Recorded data
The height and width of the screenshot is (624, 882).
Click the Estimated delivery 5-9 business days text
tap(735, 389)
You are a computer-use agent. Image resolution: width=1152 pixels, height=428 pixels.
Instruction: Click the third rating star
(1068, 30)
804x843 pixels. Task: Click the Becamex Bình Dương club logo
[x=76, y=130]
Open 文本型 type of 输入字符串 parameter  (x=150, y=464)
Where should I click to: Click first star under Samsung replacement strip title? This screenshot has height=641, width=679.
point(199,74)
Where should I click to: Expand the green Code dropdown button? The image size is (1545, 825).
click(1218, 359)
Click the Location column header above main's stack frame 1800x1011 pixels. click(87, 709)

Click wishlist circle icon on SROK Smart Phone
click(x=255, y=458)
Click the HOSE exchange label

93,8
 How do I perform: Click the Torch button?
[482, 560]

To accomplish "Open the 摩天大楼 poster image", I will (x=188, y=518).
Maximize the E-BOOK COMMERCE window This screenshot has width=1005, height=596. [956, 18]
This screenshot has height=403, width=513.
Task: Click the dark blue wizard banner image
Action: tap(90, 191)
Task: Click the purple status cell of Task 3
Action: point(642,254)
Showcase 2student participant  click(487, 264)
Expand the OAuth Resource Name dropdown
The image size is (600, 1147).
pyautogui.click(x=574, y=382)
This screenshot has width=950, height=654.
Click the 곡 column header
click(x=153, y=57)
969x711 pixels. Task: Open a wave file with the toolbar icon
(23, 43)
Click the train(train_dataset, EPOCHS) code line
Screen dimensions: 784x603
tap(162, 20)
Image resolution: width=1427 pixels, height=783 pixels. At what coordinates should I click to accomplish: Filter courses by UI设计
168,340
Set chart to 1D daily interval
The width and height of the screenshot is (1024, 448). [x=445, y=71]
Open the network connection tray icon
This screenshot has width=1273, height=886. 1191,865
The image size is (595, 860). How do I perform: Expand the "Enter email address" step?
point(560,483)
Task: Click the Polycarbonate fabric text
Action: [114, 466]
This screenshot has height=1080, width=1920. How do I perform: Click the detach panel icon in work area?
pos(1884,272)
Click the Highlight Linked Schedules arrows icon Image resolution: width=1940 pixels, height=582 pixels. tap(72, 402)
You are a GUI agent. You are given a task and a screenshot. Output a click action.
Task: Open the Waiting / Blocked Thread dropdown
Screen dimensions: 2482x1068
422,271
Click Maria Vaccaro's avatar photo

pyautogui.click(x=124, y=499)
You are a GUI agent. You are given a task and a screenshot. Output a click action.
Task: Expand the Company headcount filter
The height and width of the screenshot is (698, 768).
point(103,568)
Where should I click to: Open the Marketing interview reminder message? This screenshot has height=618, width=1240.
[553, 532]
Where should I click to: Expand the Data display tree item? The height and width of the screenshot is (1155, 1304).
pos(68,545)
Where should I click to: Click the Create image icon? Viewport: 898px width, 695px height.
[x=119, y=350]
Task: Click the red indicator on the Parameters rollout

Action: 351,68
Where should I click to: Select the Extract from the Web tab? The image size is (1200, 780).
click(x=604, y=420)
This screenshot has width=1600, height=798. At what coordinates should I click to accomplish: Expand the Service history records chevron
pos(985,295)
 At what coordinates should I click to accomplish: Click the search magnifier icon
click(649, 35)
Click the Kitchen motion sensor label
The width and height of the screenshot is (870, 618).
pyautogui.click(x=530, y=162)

**Activity:** Set down again, word for word, the stretch of records from the line with "Click the Estimated" to the line with "Open 文本型 type", both of those lines included.

**Answer space:**
Click the Estimated delivery 5-9 business days text
tap(735, 389)
You are a computer-use agent. Image resolution: width=1152 pixels, height=428 pixels.
Instruction: Click the third rating star
(1068, 30)
804x843 pixels. Task: Click the Becamex Bình Dương club logo
[x=76, y=130]
Open 文本型 type of 输入字符串 parameter  (x=150, y=464)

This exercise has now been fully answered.